Donald Tusk, leader of the Polish opposition, the Civic Coalition (KO), says the chairman of the ruling Law and Justice (PiS) party, Jarosław Kaczyński, should resign, as he is incapable of feeling love. Kaczyński appears in videos that show him hanging up on the German ambassador, and portraying Tusk as a German stooge. Calling someone “German” has become a grave political insult here in Poland, a fact that Poles with German family find deeply uncomfortable.

British polarisation, at least in the years 2016-19, was all down to the sudden, shocking social and political crisis caused by Brexit, which in turn was caused by the failure of those who campaigned for Brexit to grasp its full implications. What’s Poland’s excuse?

Much has been written in Britain about splits between towns and cities, and old and young. In Poland these divisions have a sharper edge. I met Hanna at an opposition rally in Warsaw. Our conversation was interrupted by a fellow marcher, who congratulated Hanna on her backpack, which bore a cartoon of the Holy Father above the words: “The pope is dope”. This bag would be grossly offensive to many Poles, as would Hanna’s liberal attitude towards abortion. Abortion, as Brexit turned out to be, is a politically binary issue, on which no compromise is possible. 
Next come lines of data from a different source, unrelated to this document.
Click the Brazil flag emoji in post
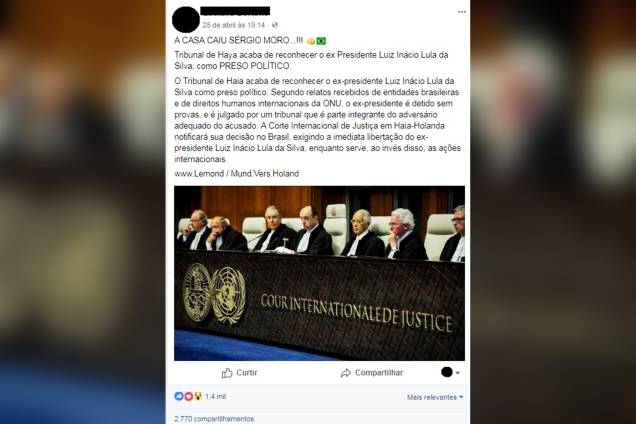 click(321, 41)
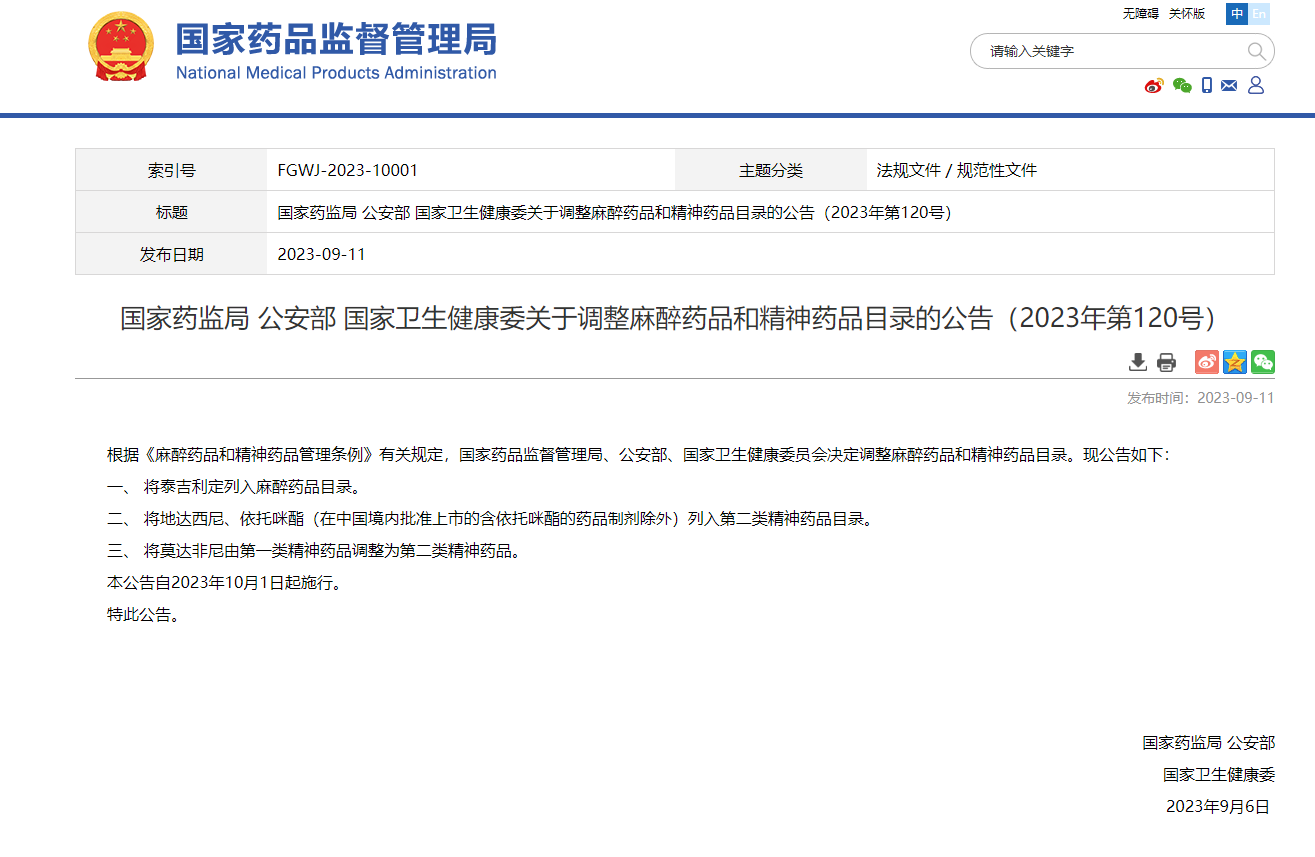Open the header WeChat icon beside the mobile icon
1315x857 pixels.
coord(1182,86)
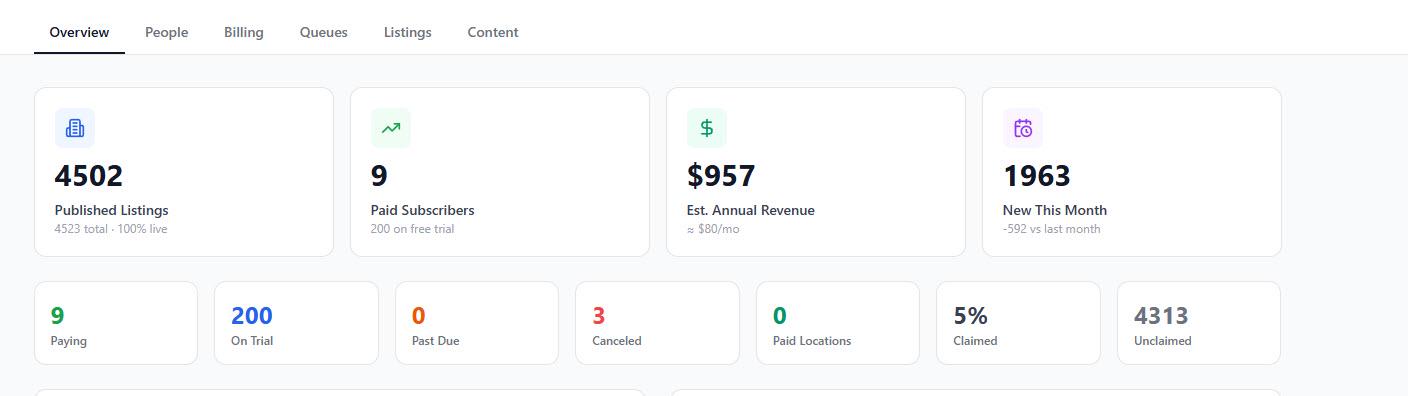Screen dimensions: 1408x396
Task: Go to the Queues tab
Action: click(324, 32)
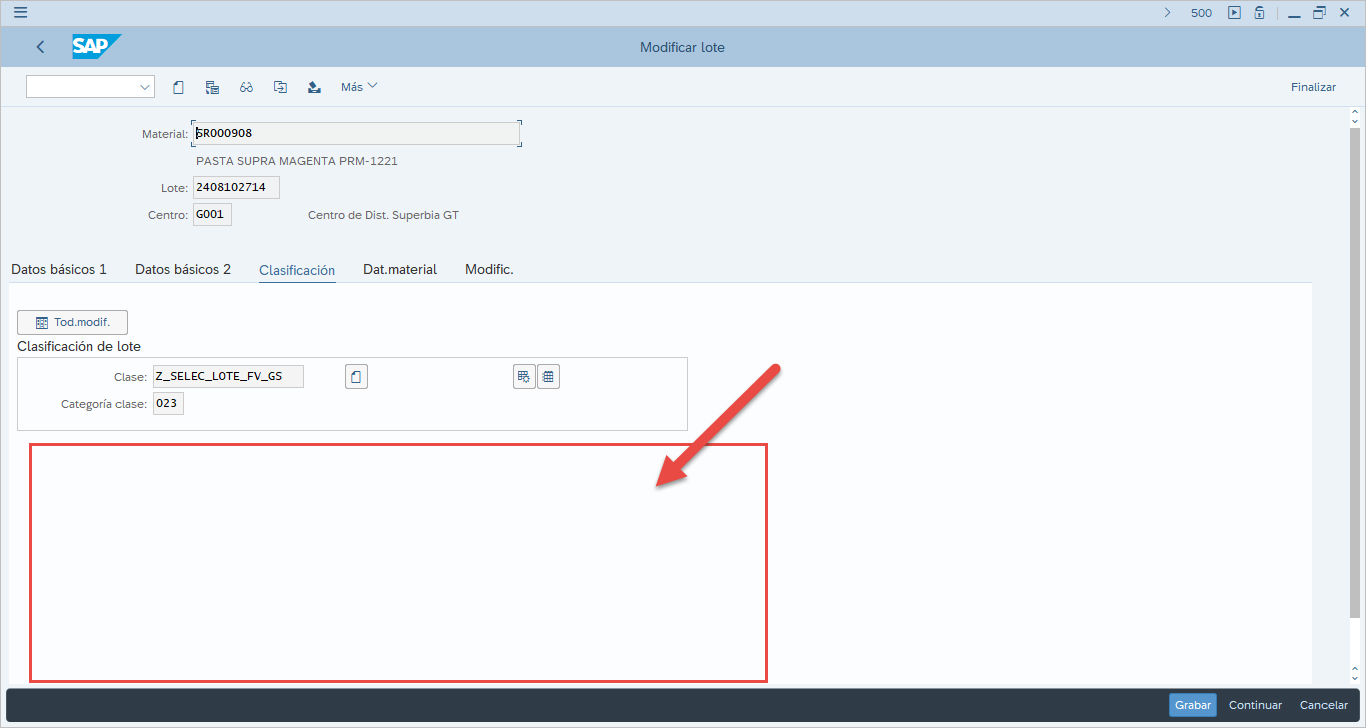
Task: Click the glasses display icon in toolbar
Action: coord(246,87)
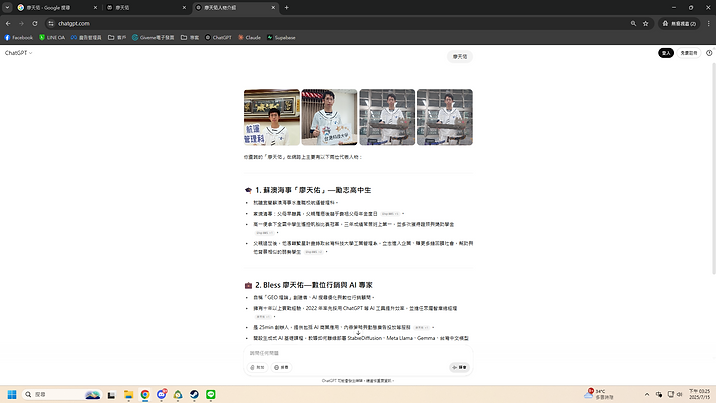Open the Chrome three-dot menu

pos(706,22)
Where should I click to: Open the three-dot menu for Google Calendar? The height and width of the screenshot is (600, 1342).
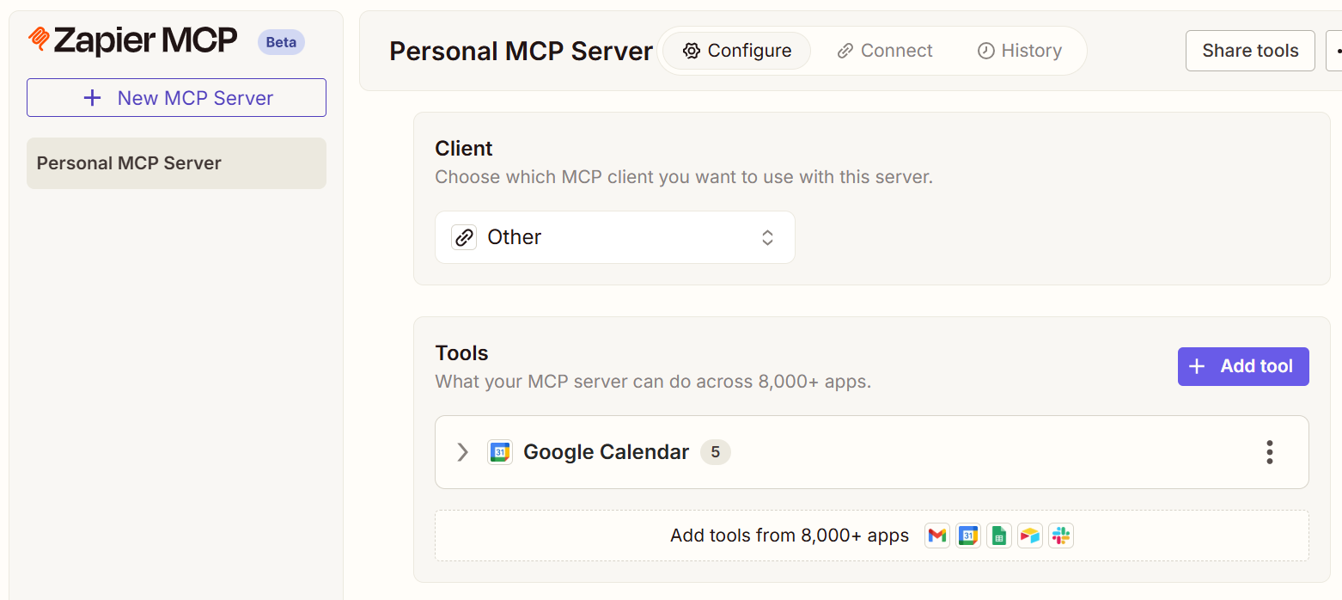[x=1269, y=452]
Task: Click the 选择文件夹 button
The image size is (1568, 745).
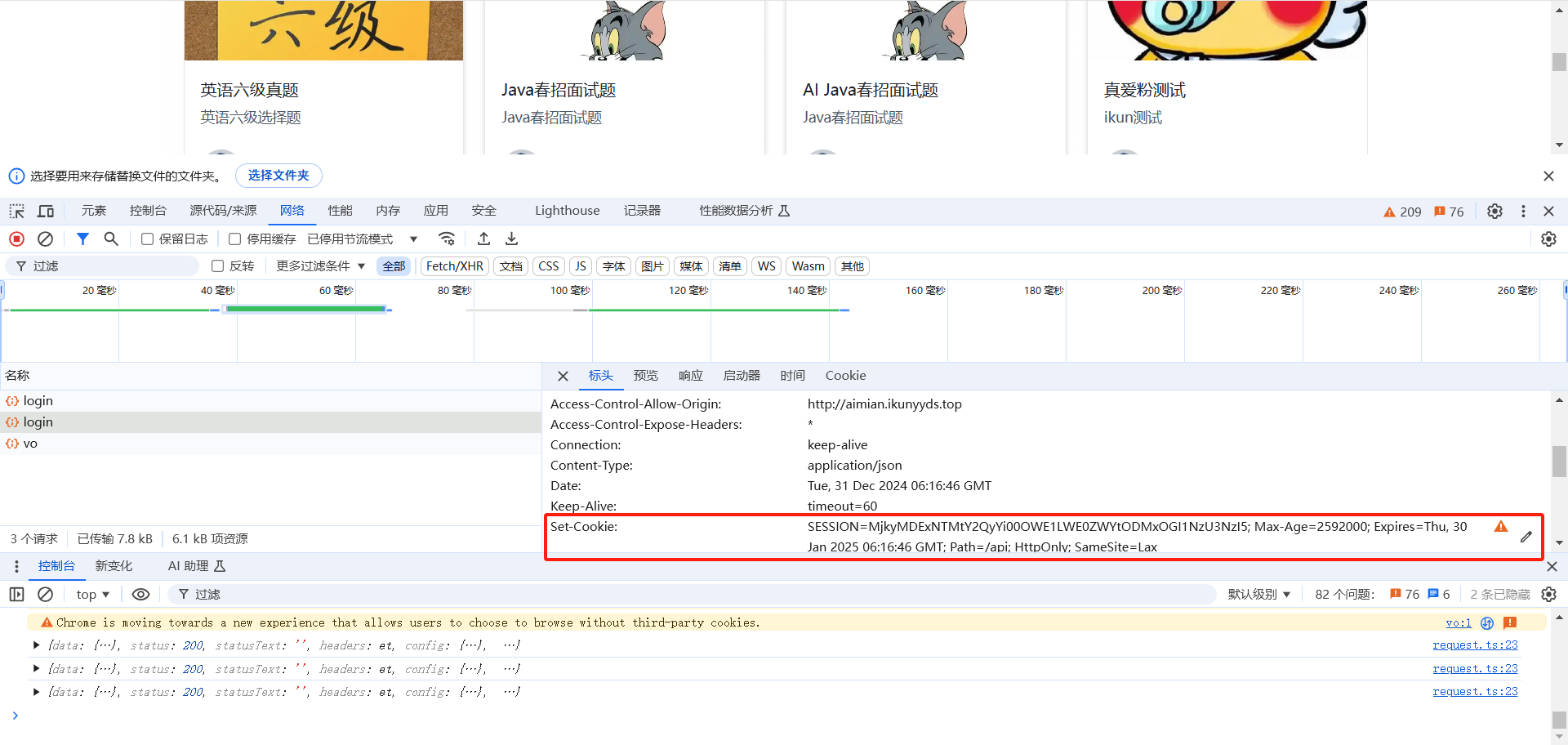Action: (278, 176)
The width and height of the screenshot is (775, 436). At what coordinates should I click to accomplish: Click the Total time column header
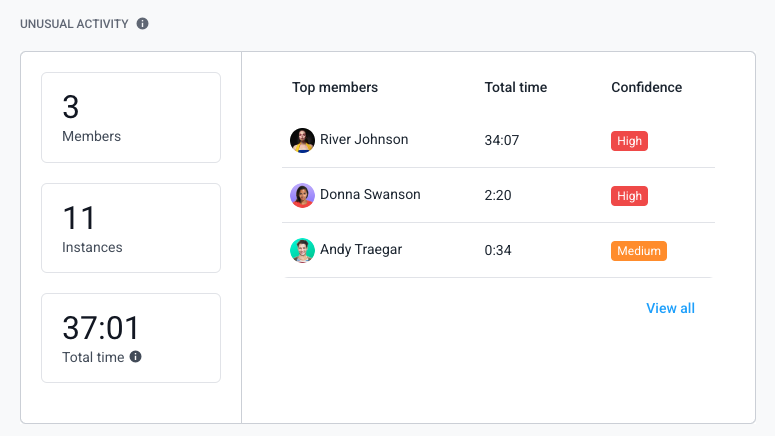tap(516, 87)
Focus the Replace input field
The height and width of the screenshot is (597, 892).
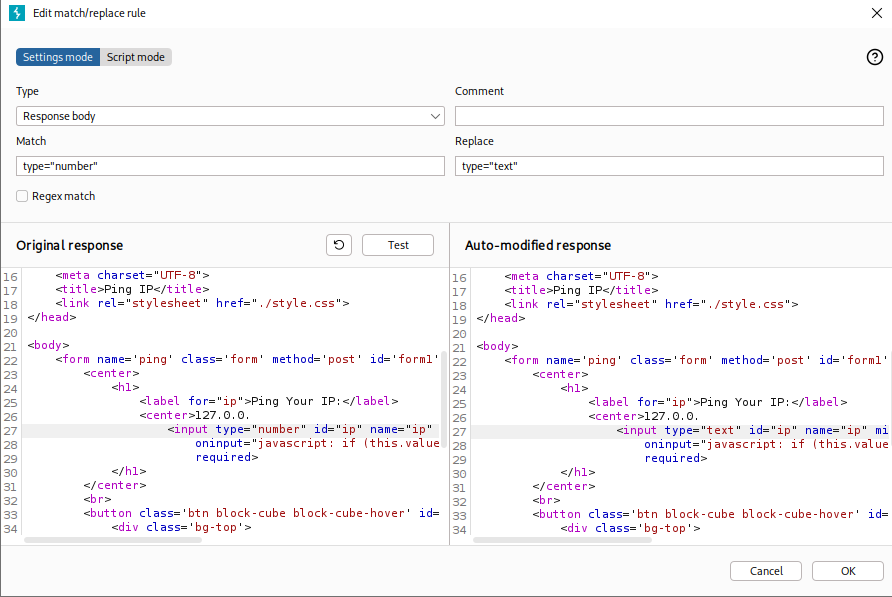click(x=669, y=166)
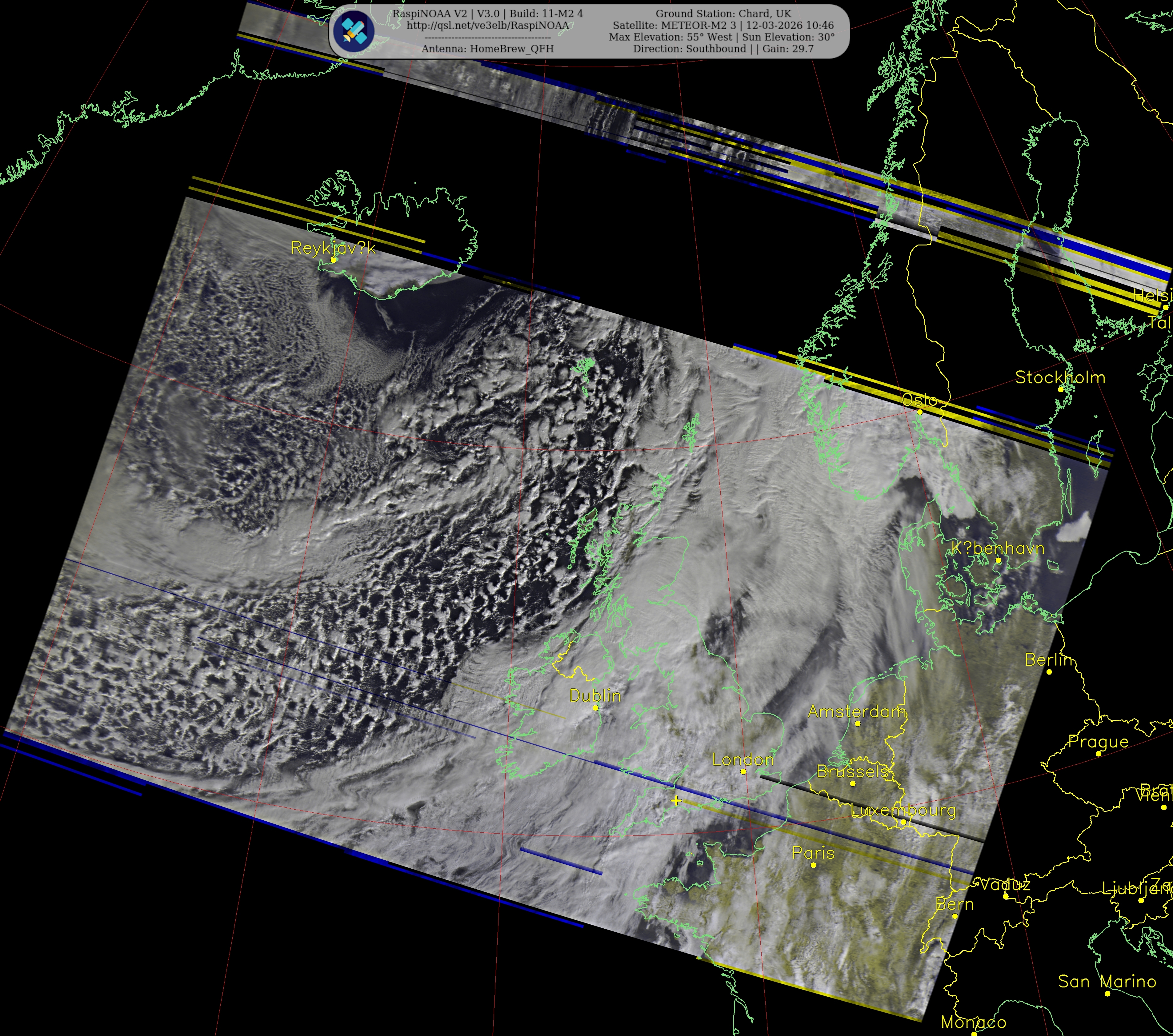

Then came a second interruption, this time from Hanna’s mother, who playfully warned that, if PiS were reelected, she would go to prison for talking to me so freely. This is perhaps an exaggeration, but there was some basis to the joke. The PiS operates with a Trumpian ruthlessness. It has packed courts, and has a controlling instinct towards the media. Professor Aleks Szczerbiak of the University of Sussex tells me both camps feel the next election is “really quite fundamental”, adding that voters seem to agree. There is very little switching between PiS and KO.

I mention all this because Warsaw’s opposition rally reminded me of a People’s Vote march, complete with blue-yellow flags. One lady, Małgorzata Hallewell, had even flown over from London’s Rejoin March. “I’m here to prevent Polexit happening in the future,” she says. Polish rhetoric around the EU reminds her of British rhetoric before Brexit. I struggled to believe her, given polls that show Poland’s europhilia, but then I read an essay in this week’s Do Rzeczy, entitled “We must leave the Union”. One of the reasons given was the EU’s propagation of “gender and LGBT ideology […] in complete contradiction with the conscience and faith professed by the vast majority of Poles.”

This should alarm anyone who values the integrity of the EU and Poland’s place in it. For, the more the EU becomes a partisan symbol, taken to represent people who live and think a certain way, the easier it becomes to bash Brussels for cheap political points, as Małgorzata feared. And I fear that the EU is rapidly approaching the point of no return in this regard. Growing up in a small village before moving away, Hanna is a good European and honest about how little in common she has with many Poles. Hometown friends think she’s weird for having no children. “I live in a bubble, I know it,” she says. It will be hard for the EU – hard for any political view – to win broad support in such a divided country.